Reputation: 2904
I have one dataframe like below:
name,date
AAA,201705
AAA,201706
AAA,201707
AAA,201708
AAA,201710
AAA,201711
AAA,201802
AAA,201803
AAA,201804
AAA,201805
AAA,201806
AAA,201807
In this dataframe two columns are available i.e. name and date. In the date column only year and month is available in yyyymm format.
In date column values 201709, 201712 and 201801 months are not available.
Need to check all the months are present or not.
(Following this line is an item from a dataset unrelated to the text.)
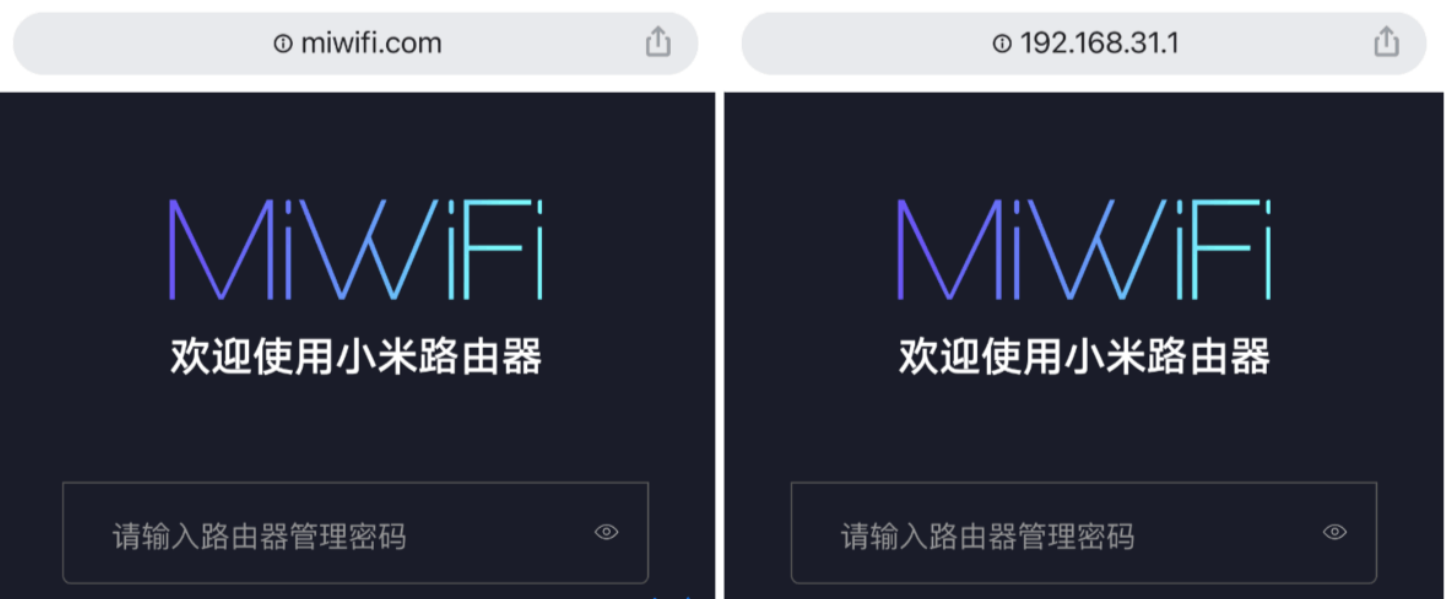Tap the share icon beside 192.168.31.1
This screenshot has width=1445, height=599.
click(1386, 42)
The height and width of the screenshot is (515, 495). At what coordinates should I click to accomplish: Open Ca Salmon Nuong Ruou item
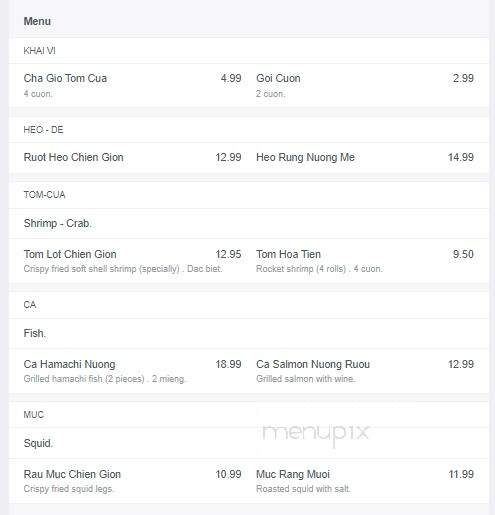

If any month is not available then need the ouput in below format:
name,start_date,end_date,count
AAA,201709,201709,1
AAA,201712,201801,2
I am trying to use pandas diff function
Upvotes: 2
Views: 256
Reputation: 862591
Use asfreq
:
#convert column to datetimes
df['date'] = pd.to_datetime(df['date'], format='%Y%m')
# get missing values by asfreq
a = df.set_index('date').groupby('name')['name'].apply(lambda x: x.asfreq('MS'))
#filter only NaNs consecutive rows
b = a.notnull().cumsum()[a.isnull()].reset_index(name='g')
#aggregate first, last and count
d = {'date':['first','last'],'name':['first', 'size']}
df = b.groupby('g').agg(d).reset_index(drop=True)
#data cleaning
df.columns = df.columns.map('_'.join)
df = df.rename(columns={'date_first':'start_date',
'date_last':'end_date',
'name_first':'name',
'name_size':'count'})
print (df)
start_date end_date name count
0 2017-09-01 2017-09-01 AAA 1
1 2017-12-01 2018-01-01 AAA 2
Detail:
print (a)
name date
AAA 2017-05-01 AAA
2017-06-01 AAA
2017-07-01 AAA
2017-08-01 AAA
2017-09-01 NaN
2017-10-01 AAA
2017-11-01 AAA
2017-12-01 NaN
2018-01-01 NaN
2018-02-01 AAA
2018-03-01 AAA
2018-04-01 AAA
2018-05-01 AAA
2018-06-01 AAA
2018-07-01 AAA
Name: name, dtype: object
Upvotes: 3